Div 296 process lacking detail

The necessity to obtain an actuarial certificate with regard to the allocation of earnings for Division 296 purposes currently seems to be unclear.

The necessity to obtain an actuarial certificate with regard to the allocation of earnings for Division 296 purposes currently seems to be unclear.

The director of a Perth-based accounting and advice firm has drawn attention to an anomaly in the Division 296 legislation with regard to the requirement for SMSFs to obtain an actuarial certificate if the fund has more than one member and one of them is considered in scope for the new tax.

“The explanatory memorandum refers to an actuarial certificate not being required if the member of the fund is not in scope. Now the challenge with that, and it will likely fall out with how this is implemented, is the fund might not necessarily know whether the person is in scope or not,” Cooper Partners head of SMSF and succession Jemma Sanderson told attendees of The Tax Institute Super Intensive online event held recently.

“[This is especially the case] if you’ve got the situation where the tax agent of the fund may not be privy to all of the wider superannuation benefits of the members of that fund.

“If [the tax agent is] looking after the family group, then they would likely have access to the tax portal and can jump in and see the total super balance of each of those members, but [for them] to be able to say [‘the member] is not in scope so we don’t need [to get an actuarial certificate’], they can’t make that call.”

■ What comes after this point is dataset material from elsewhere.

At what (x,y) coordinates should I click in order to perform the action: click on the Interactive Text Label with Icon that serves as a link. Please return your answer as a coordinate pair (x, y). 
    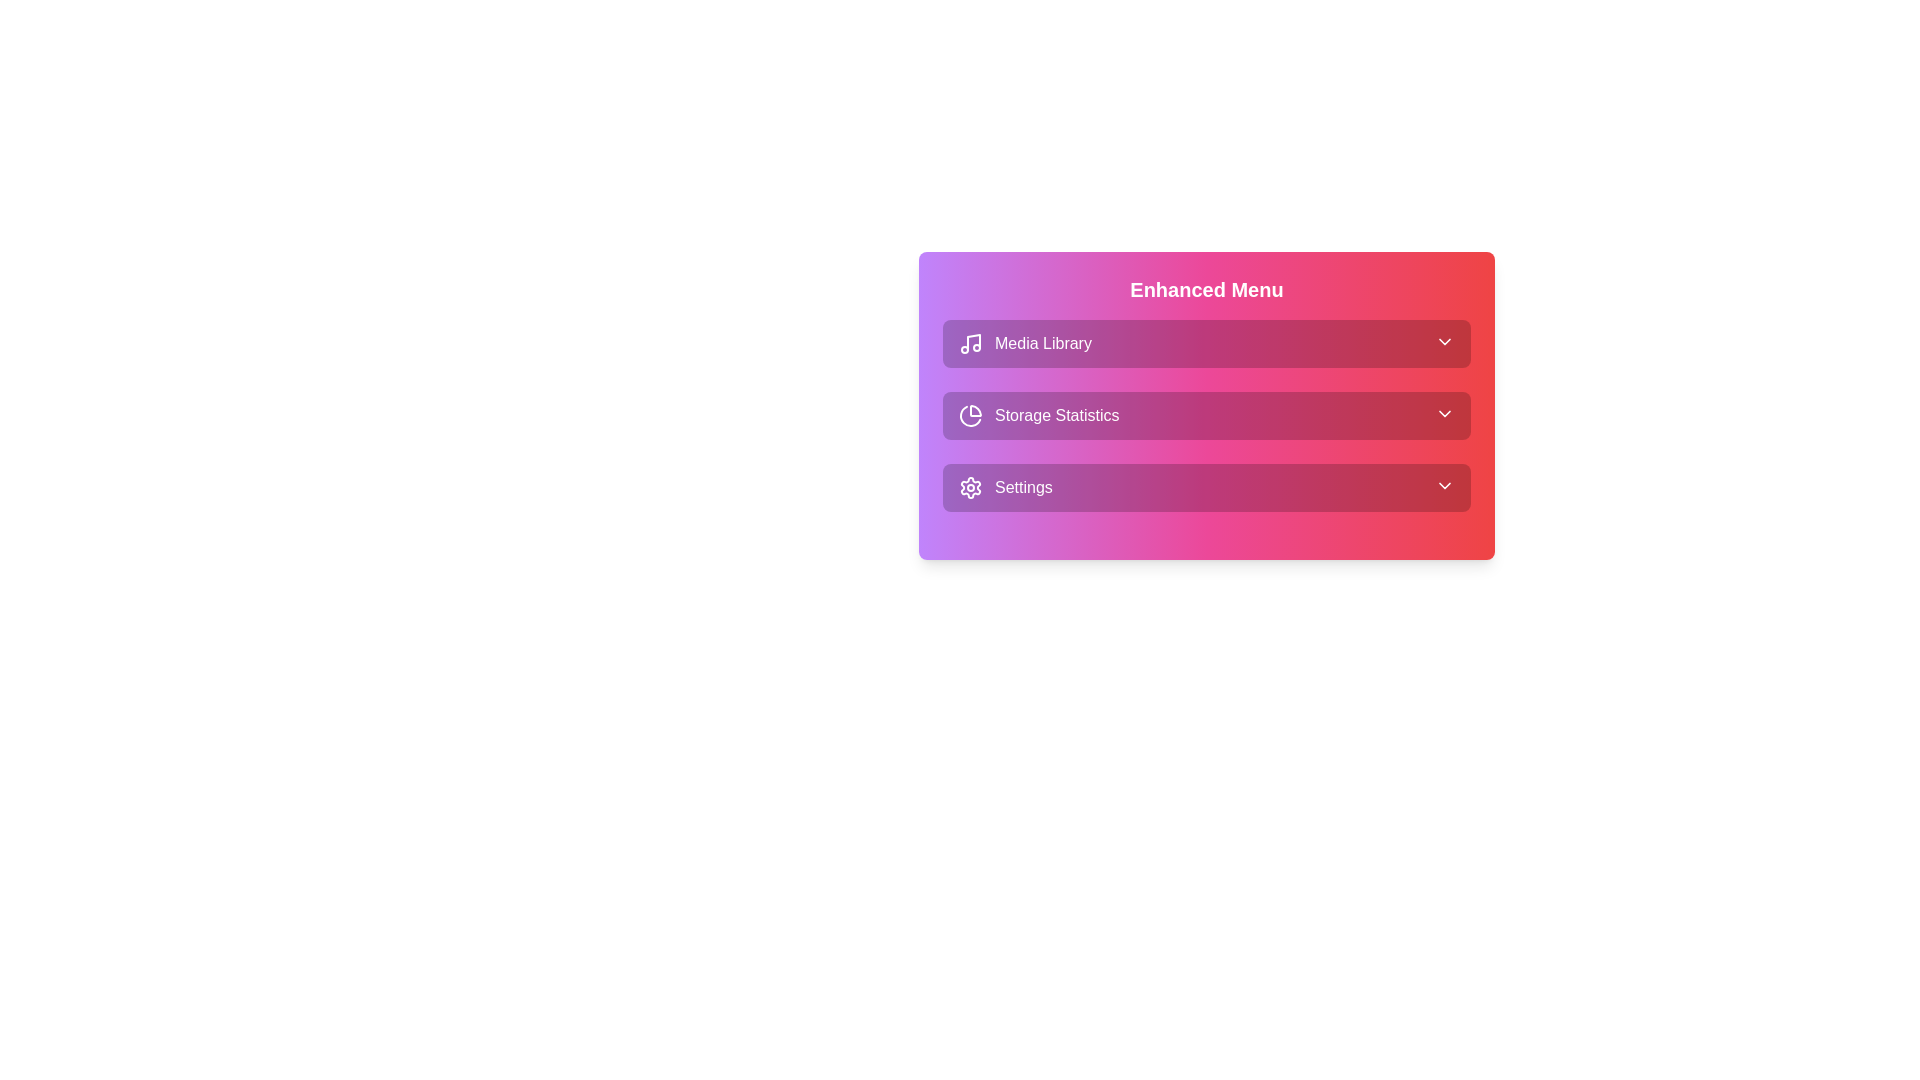
    Looking at the image, I should click on (1005, 488).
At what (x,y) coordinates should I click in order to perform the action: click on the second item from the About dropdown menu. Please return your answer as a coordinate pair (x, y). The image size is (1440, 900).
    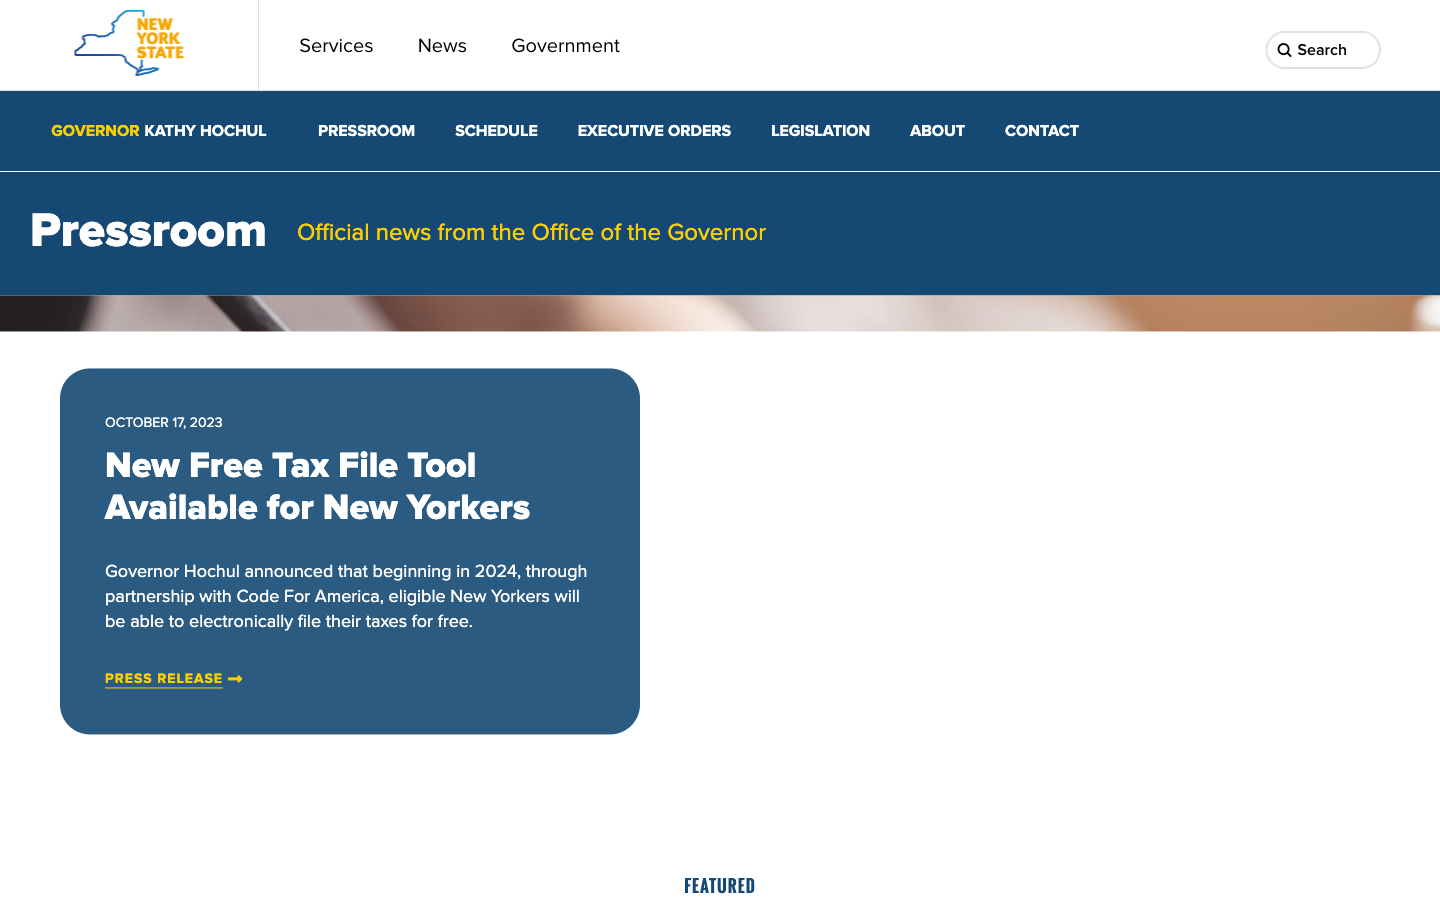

According to Sanderson, this uncertainty may be rectified by the final procedures put in place to calculate and administer an individual’s Division 296 tax liability.

“[It could eventuate that] the SMSF does its annual return, all the other super funds in the country do their returns, the tax office does its data matching and says: ‘Jemma, you’re over the large super balance threshold so therefore you’re in scope,’ and then it might write to the relevant funds [requesting] more information about [the member] and the attributed earnings for the year,” she said.

Alternatively, she recognised the ATO might contact the tax agent directly when it confirms an individual is in scope for the Division 296 tax.

“[But] we don’t know what that process looks like [and] that’s a lot of double handling in my opinion,” she indicated.

“My preference would be [to include] some extra disclosures potentially on the SMSF annual return, but that in itself has its own challenges.

“So we will have to wait to see how that is ultimately implemented by the regulator with consultation from the industry.”